Content starts

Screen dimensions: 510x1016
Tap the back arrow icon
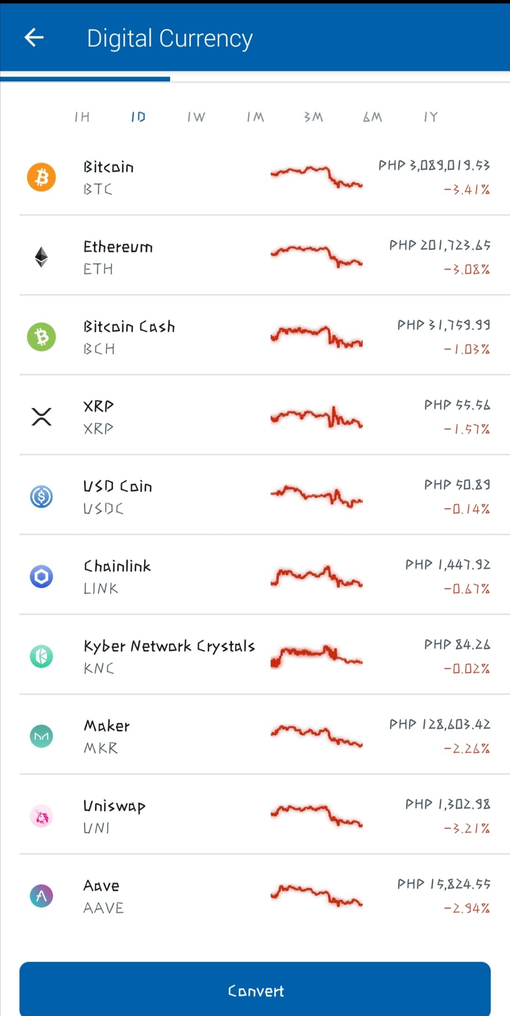(x=34, y=37)
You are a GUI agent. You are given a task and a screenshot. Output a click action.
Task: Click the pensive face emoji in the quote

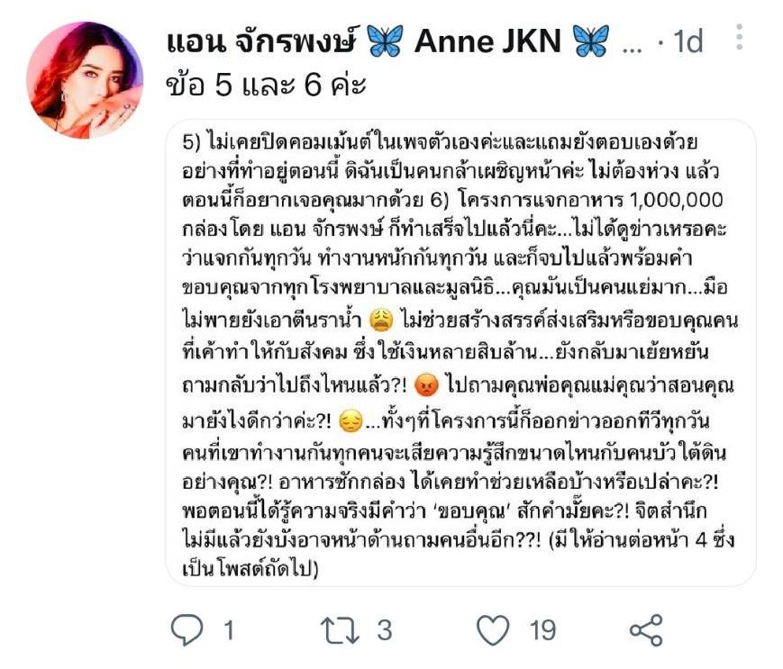[351, 421]
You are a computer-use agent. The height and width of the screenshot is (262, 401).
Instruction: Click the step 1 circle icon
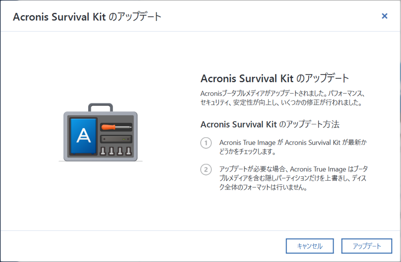tap(206, 143)
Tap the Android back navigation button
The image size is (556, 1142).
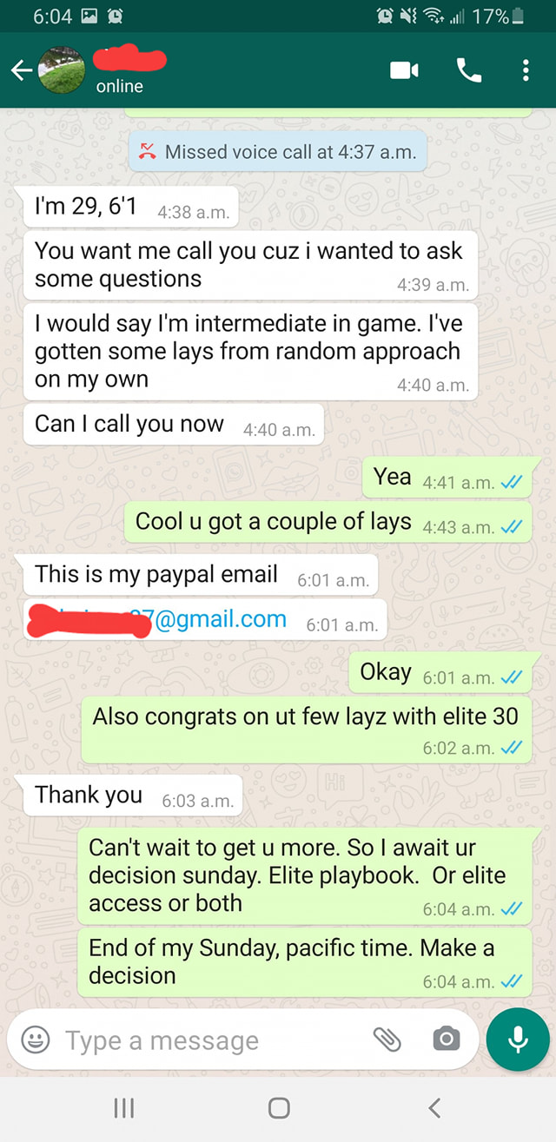[x=434, y=1107]
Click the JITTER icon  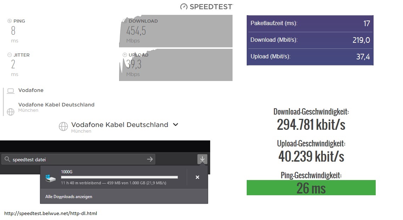[x=10, y=55]
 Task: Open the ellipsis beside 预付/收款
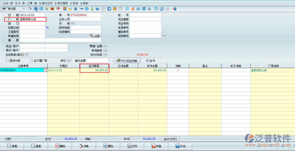(105, 54)
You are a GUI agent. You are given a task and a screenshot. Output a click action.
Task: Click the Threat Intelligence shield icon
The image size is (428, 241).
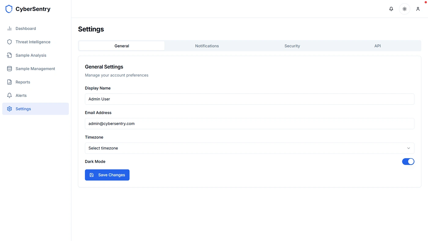pyautogui.click(x=9, y=42)
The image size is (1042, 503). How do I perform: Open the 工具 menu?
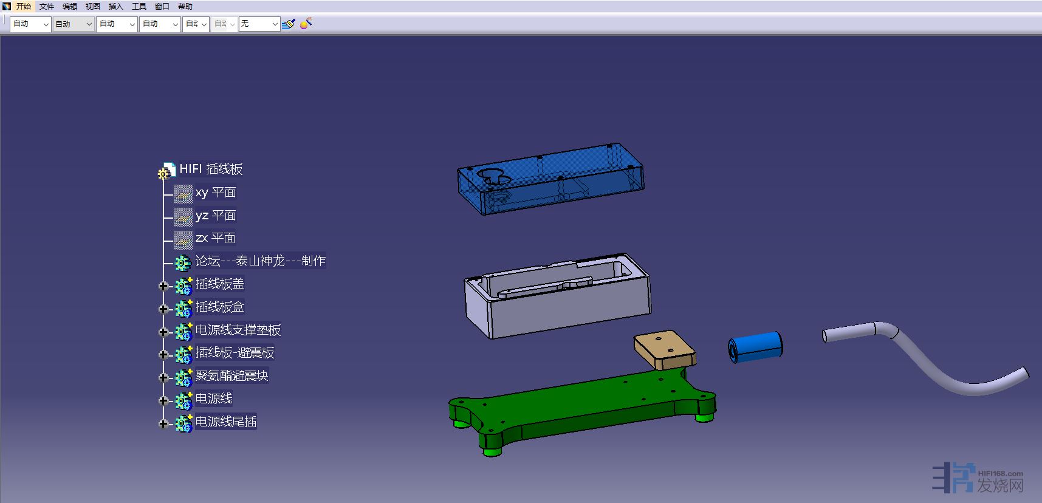click(139, 6)
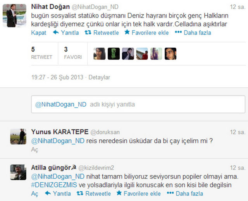The height and width of the screenshot is (201, 248).
Task: Open Nihat Doğan's profile picture
Action: point(15,16)
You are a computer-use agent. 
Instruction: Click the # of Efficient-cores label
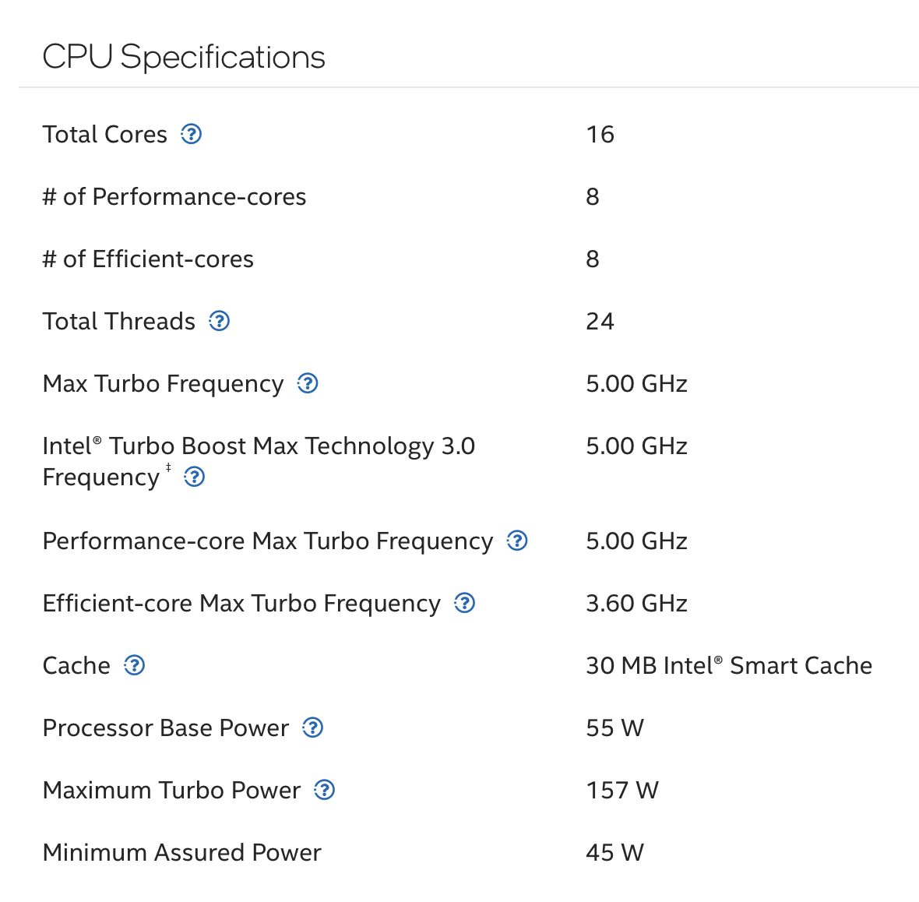click(148, 259)
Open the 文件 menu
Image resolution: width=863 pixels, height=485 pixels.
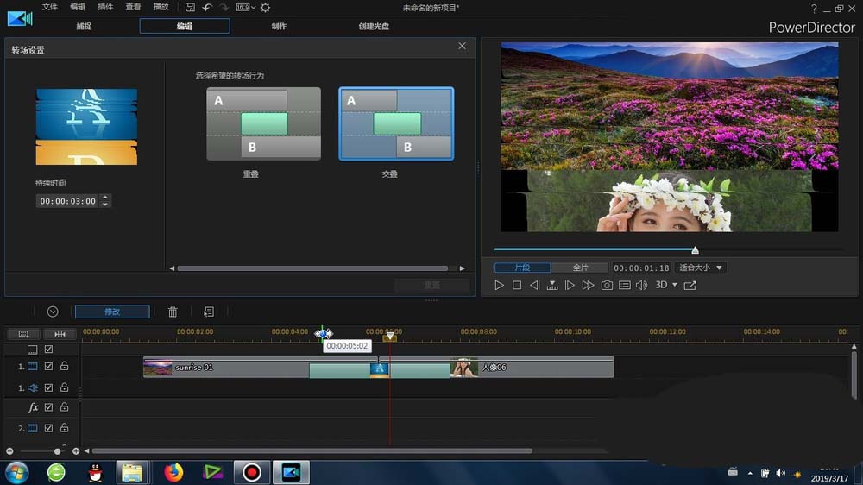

Content ends

▶ **Problem**
I would like you to retype exactly the lines running from the one containing "Task: Click the Threat" to the last line of the entries, both included, leaving all pictures out.

▶ **Written response**
Task: Click the Threat Intelligence shield icon
The image size is (428, 241).
pyautogui.click(x=9, y=42)
The image size is (1042, 503). How do I perform: Open the 工具 menu?
click(139, 6)
The height and width of the screenshot is (201, 248).
Task: Open Nihat Doğan's profile picture
Action: point(15,16)
You are a computer-use agent. 
Instruction: Click the # of Efficient-cores label
click(148, 259)
Open the 文件 menu
Image resolution: width=863 pixels, height=485 pixels.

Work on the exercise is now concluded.